> **DOCUMENT SEGMENT**:
══════════

13th Floor Elevators

Journey to the Center of Your Heart & Mind (The Amboys vs. the Elevators)

Amazing song, huh?  That’s a young Ted Nugent playing guitar there.

Here are the lyrics of said song:

 

 Amboy Dukes The – Journey To The Center Of The Mind 

Leave your cares behind
Come with us and find
The pleasures of a journey to the center of the mind      

(CHORUS)
Come along if you care
Come along if you dare
Take a ride to the land inside of your mind
Beyond the seas of thought
Beyond the realm of what
Across the streams of hopes and dreams 
Where things are really not

But please realize
Youll probably be surprised
For it’s the land unknown to man
Where fantasy is fact
So if you can, please understand
You might not come back

(CHORUS)

How happy life could be
If all of mankind
Would take the time to journey to the center of the mind
Would take the time to journey to the center of the mind
Center of the mind

***********************************

      So, you know what this song is talking about, right?  Pretty clear, no, at this late date?  Funny, thing, when I heard this song in the early 80s (on Philly stations WYSP and WMMR), I had no idea what it was about.  I liked the song, but it sounded like it was just a cool science fiction/fantasy piece.  I heard it enough times back then to not forget it, so they must have played it quite a bit.  

       Anyway, what’s even funnier is that Ted Nugent himself claims he also had no idea what the song was about (!)   Here’s a brief excerpt from an interview done by Allan Vorda with him:

           ” Do you want to know the most amazing thing in the world? When we put out Journey to the Center of the Mind in 1968 it had that pipe collection on the front cover and I didn’t have the faintest idea what those pipes were all about! Everybody else was getting stoned and trying every drug known to mankind. I was meeting women, playing rock and roll, and meeting girls. I didn’t have the faintest idea about dope. I didn’t know anything about this cosmic inner probe. I thought “Journey to the Center of the Mind” meant look inside yourself, use your head, and move forward in life.”

AV: But you co-wrote the song.     

TN: I wrote the music. He wrote all the lyrics.”

       Well, this in some ways is not so amazing, because many rock songs have “two meanings” (to borrow Zep’s phraseology), and rock star bards past and present notoriously have disguised the true meanings of their songs from both the listening public, but even from their own band members, who are left scratching their heads at their frontman/woman.  Here’s the continuation of this thread in the interview:     

“AV: To set the record straight, for the umpteenth time, you don’t do drugs, do you?

TN: I have never smoked a joint. I have never done a drug in my life. I’m the only human being who can make that statement. I’ve never had a cigarette in my mouth. I don’t drink. I had beers when I was fourteen or fifteen. I `ve never done a drug!

AV: Why not? If you’re at an age when most teenagers are impressionable I can see you trying drugs and saying you don’t like them, but why didn’t you even try drugs?

TN: There were a lot of reasons, but the decision was very easy by the time I was in the Amboy Dukes. I watched incredible musicians fumble, drool, and not be able to tune their instruments. It was easier to say no than to say, “Hey, gosh, that’s for me.” I’ve also seen my fellow musicians die. It was so obvious. The same reason you don’t run across certain highways during peak rush hours. I was first offered drugs by a beatnik in 1958 and he was slobbering. I just made a very simple conclusion early on. The man with a marijuana cigarette comes off as asshole next. Not me. I was therefore able to plunge into the depths of total irresponsibility with my music.  Music over drugs was an easy choice for me.”

══════════

> **THINGS TO DO**:
a) In the post about the song "Journey to the Center of the Mind," what year does Ted Nugent say the album came out?
b) Tally the lines of the records that contain the string "label" and give only the number.
The text and the records have no connection to each other.

Records of locating words and elements
══════════

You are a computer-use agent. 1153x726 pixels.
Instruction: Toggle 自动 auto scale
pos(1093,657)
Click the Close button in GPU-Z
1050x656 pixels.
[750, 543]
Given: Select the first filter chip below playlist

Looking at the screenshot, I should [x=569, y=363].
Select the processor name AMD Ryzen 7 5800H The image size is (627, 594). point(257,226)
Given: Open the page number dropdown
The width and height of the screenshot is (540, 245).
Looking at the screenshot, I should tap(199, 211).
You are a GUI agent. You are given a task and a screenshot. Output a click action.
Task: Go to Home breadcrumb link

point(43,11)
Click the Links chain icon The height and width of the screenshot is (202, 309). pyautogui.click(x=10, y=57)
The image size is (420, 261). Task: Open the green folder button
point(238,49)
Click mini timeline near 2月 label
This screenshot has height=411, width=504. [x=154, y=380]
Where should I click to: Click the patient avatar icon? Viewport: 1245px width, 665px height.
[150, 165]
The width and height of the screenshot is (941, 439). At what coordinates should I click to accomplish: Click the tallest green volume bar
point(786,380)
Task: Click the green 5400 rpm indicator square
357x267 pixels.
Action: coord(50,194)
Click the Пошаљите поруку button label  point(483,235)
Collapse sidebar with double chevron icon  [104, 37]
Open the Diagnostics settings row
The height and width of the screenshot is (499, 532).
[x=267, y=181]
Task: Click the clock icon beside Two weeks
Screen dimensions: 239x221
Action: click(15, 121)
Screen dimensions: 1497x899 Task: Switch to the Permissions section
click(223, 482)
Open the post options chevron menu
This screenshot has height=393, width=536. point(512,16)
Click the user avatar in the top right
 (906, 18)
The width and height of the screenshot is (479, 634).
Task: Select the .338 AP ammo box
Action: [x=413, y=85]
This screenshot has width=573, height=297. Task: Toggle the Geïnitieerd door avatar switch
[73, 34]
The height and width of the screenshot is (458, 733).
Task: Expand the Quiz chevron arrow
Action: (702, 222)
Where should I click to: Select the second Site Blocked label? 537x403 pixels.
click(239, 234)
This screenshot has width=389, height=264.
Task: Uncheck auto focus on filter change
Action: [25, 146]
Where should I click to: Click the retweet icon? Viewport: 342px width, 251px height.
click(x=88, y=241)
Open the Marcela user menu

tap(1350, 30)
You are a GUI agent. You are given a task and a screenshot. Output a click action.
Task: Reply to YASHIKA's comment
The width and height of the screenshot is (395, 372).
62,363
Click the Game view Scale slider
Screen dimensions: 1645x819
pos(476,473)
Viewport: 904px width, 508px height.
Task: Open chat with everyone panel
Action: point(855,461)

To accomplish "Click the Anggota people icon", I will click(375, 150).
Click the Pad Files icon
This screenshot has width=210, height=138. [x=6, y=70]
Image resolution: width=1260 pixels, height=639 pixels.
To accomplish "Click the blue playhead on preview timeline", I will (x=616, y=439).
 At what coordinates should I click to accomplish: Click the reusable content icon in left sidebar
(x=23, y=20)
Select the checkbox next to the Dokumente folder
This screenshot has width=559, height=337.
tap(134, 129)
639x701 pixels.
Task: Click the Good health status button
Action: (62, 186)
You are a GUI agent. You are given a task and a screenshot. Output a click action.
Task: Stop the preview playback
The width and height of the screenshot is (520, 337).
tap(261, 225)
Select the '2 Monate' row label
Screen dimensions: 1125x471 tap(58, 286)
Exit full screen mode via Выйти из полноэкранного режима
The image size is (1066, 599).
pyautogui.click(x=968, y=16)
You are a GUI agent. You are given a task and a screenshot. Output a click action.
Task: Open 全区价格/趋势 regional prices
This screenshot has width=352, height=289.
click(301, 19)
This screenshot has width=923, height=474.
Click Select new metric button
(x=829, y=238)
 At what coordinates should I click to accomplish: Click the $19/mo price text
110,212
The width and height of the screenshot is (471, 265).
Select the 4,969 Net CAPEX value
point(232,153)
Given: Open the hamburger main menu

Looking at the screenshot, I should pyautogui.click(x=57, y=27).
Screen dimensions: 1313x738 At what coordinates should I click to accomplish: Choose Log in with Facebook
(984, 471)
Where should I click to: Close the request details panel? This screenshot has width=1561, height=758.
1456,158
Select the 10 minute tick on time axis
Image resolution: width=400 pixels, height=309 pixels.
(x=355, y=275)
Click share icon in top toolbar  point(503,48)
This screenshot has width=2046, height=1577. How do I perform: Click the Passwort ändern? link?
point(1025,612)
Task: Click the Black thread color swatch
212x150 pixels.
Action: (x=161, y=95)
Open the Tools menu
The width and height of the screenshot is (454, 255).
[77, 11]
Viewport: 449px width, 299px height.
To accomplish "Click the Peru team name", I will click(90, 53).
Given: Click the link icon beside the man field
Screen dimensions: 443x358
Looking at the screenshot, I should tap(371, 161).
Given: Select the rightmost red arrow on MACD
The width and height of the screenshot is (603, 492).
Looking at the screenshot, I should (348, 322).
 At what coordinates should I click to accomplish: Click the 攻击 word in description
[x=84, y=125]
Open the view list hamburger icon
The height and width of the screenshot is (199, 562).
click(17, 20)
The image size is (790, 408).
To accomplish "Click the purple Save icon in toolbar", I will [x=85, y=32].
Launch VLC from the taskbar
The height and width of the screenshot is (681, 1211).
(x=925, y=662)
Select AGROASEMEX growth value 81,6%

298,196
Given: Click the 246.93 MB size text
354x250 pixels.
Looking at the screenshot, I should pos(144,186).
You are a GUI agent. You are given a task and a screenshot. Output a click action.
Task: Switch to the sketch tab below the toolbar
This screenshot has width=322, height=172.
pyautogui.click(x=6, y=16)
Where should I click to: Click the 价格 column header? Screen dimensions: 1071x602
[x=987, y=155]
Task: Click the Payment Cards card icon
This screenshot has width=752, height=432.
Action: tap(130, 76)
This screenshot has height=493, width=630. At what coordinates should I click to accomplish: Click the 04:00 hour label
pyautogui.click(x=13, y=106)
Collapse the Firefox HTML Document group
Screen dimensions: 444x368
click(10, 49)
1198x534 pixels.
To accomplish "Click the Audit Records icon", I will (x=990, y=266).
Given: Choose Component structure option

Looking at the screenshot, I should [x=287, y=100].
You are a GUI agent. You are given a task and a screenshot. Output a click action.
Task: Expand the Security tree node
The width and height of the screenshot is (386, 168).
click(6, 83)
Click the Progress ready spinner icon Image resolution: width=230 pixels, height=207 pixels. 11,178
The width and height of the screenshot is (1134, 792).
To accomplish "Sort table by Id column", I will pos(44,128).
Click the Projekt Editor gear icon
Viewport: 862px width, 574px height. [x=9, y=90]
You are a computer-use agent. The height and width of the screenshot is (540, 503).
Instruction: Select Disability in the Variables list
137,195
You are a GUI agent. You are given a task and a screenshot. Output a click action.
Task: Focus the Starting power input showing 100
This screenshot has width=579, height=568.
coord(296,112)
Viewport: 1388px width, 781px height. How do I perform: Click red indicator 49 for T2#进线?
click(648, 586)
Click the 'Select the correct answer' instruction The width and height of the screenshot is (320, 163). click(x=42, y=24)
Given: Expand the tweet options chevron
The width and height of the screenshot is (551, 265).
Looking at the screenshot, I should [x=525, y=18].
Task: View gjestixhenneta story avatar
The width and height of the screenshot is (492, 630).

══════════

> **ANSWERS TO THE EXERCISES**:
a) 1968

b) 5